Бусина тридцатая. Альмандин
На обочине серпантина — асфальтовой дороги, петляющей в горах — стоят двое: моложавый, несмотря на самодовлеющую лысину, мужчина в сером, с иголочки, костюме от французского мастера высокой моды и женщина в тонком белом хиджабе, свитере с кушаком и широких брюках для верховой езды, заправленных в полусапожки.
— Задерживаются, — говорит она.
— Пограничники докладывают, что пропустили их в десять утра, и их сразу же должны были перенять мои гвардейцы.
— У твоего домана есть с тобой связь?
— Когда сам захочет. А была бы, я б не с тобой сейчас говорил, — мужчина невозмутимо повел плечом.
— Ты бы по интернету попробовал. Или по мобильнику.
— В горах ни то, ни другое как-то не приживается. Не такие высокие, как сетевые башни. что ли.
— Угм. И это при полной компьютеризации всей страны.
— Уж и не говори. Их, здешних, ни на привязи, ни на связи не удержишь. Впрочем, горы спокойны, дороги укатаны, оба они наездники от Бога — чего тебе еще надо?
— Может быть, соскучилась, — улыбается женщина.
— Надолго сын уезжал из города и от тебя?
— Как всегда. Летние вакации.
— Так в чем же дело, если как всегда?
— Сюда-то, к отцу, он в первый раз едет.
Мужчина вгляделся из-под руки в горизонт, вздыбленный горами.
— Да вот они, пари держу. Только без моего войска, разумеется. Старый конокрад как пить дать обвел их вокруг пальца еще в самом начале.
— Язва ты был, Карен, язва и остался — моего законного не по чести обзывать! Ладно, прощаю на радостях.
Кардинена выходит на середину дороги и машет над головой покрывалом — белым с широкой синей каймой.
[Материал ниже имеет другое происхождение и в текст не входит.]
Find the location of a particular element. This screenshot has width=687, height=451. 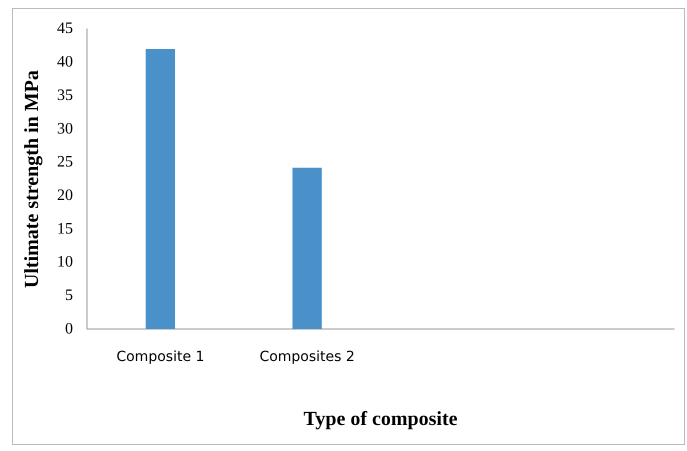

y-axis-title: Ultimate strength in MPa is located at coordinates (32, 179).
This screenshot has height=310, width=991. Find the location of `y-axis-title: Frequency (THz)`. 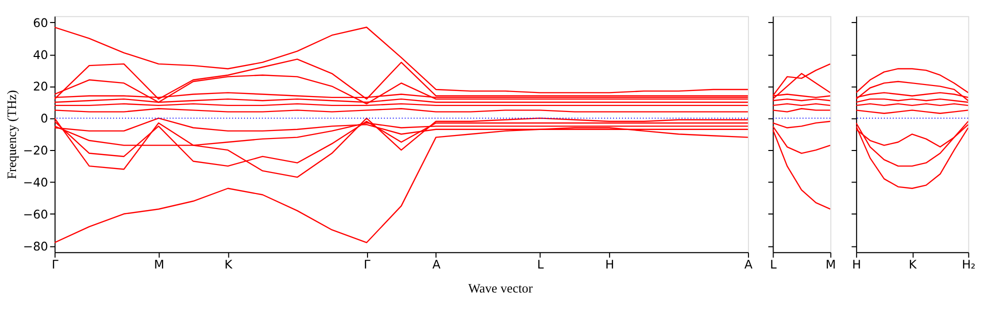

y-axis-title: Frequency (THz) is located at coordinates (12, 135).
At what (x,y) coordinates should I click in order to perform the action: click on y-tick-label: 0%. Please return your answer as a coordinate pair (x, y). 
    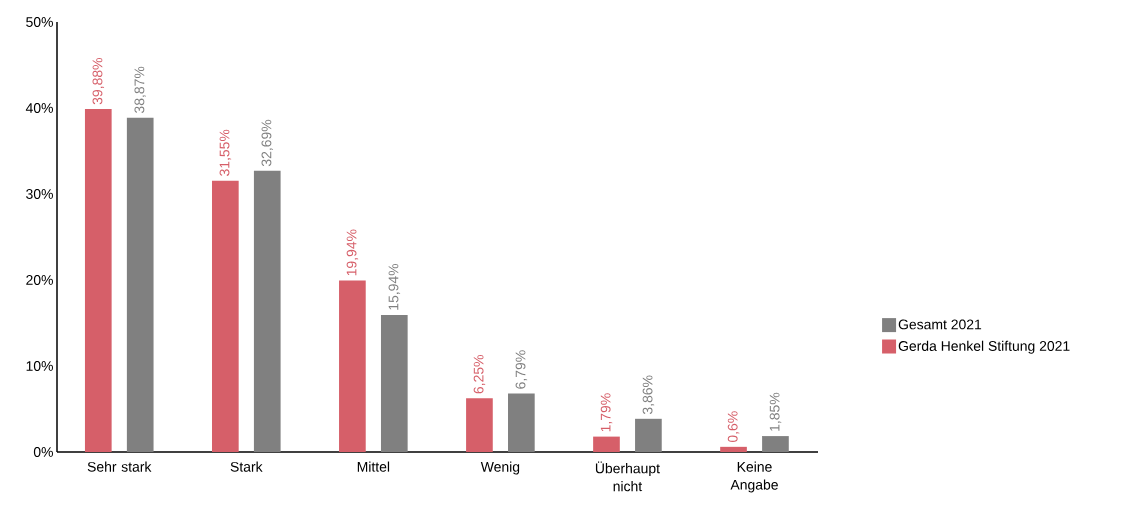
    Looking at the image, I should click on (43, 452).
Мальчик и в самом деле сидит на коне как его родной отец, — думал в это время Карен, — небрежно и в то же время цепко. Хотя и мать тоже наездница хоть куда. От отца у него певучие движения, от матери — крылатый голос. Но внешне он не похож ни на кого, кроме самого себя. Даже знаменитые глаза Денгиля, похожие на фосфоресцирующий металл, у его сына чуть отдают в голубизну. Истаивающая, почти женская нежность черт — скорее от его тетки Дзерен. Однако союзные брови, двумя сомкнутыми полукружьями рассекающие лицо, нос с горбинкой, властная складка губ и подбородка выдают характер, причем незаурядный.
Карди в это время говорила, держа обоих жеребцов под уздцы:
— С приездом, Абдалла, супруг мой! Что-то вы припозднились. Час уже вас ждем на большой дороге.
— Невесту присматривали этому батуру, — Абдо слез с коня наземь, обтряхнулся, подтянул пояс, пригладил волосы под темной тафьей — орел!